VPN Leak Test
Run a fast browser-based VPN leak test for IP exposure, WebRTC leaks, and encrypted DNS reachability. Use it as a practical first-pass privacy check before you trust a VPN session.
How This VPN Leak Test Works
This tool combines the most useful browser-visible privacy signals into one fast check. It looks up your public IP and network organization, tests WebRTC candidate exposure inside the browser, and probes major DNS-over-HTTPS endpoints to see whether encrypted DNS is reachable from your current session. That combination helps you spot the most common VPN failure modes without installing extra software.
What This Test Can and Cannot Prove
This page can quickly tell you whether your browser is exposing extra IP addresses through WebRTC and whether your connection currently looks like a known VPN or datacenter network. It can also confirm whether major encrypted DNS endpoints are reachable.
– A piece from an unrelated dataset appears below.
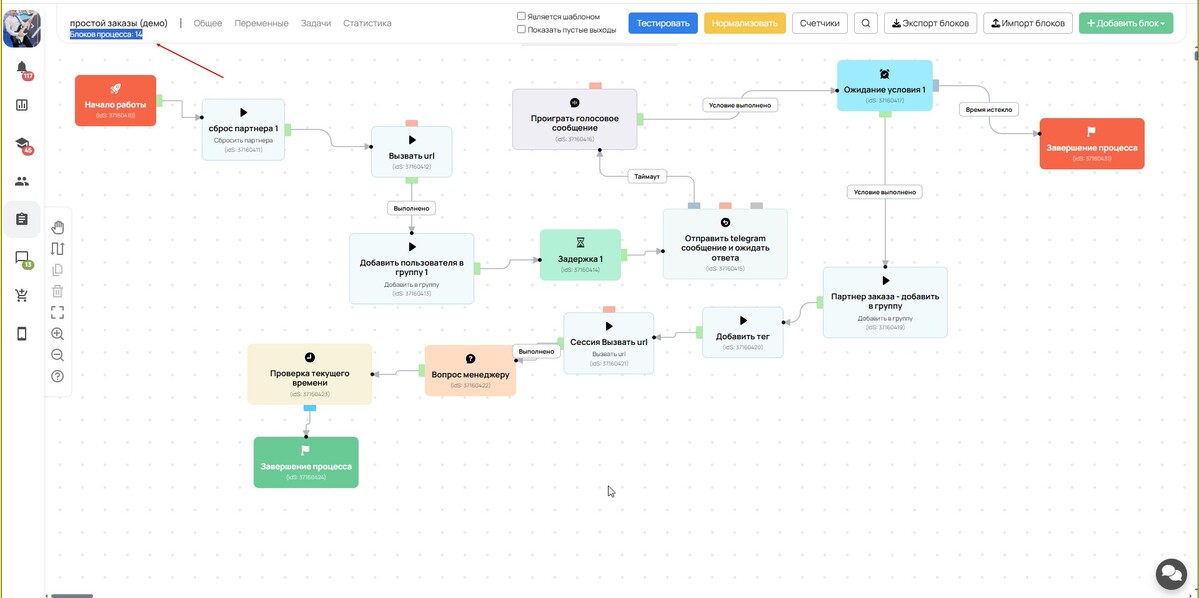
Task: Open the help question mark tool
Action: [x=57, y=376]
What it cannot do is prove the exact resolver path for every DNS request, because a normal browser page cannot inspect your operating system DNS stack directly.
When to Use It
- Right after connecting to a VPN for sensitive work
- After switching servers or protocols such as WireGuard and OpenVPN
- After browser updates that may reset WebRTC behavior
- Before streaming, remote work, or location-sensitive browsing
What to Do If You See a Leak
Start by fixing the browser layer first. Disable or limit WebRTC if you do not need browser video calling, turn on DNS leak protection inside the VPN app, make sure kill switch is enabled, reconnect to a different server, and rerun the test. Then run a dedicated DNS leak test and speed test to verify both privacy and performance.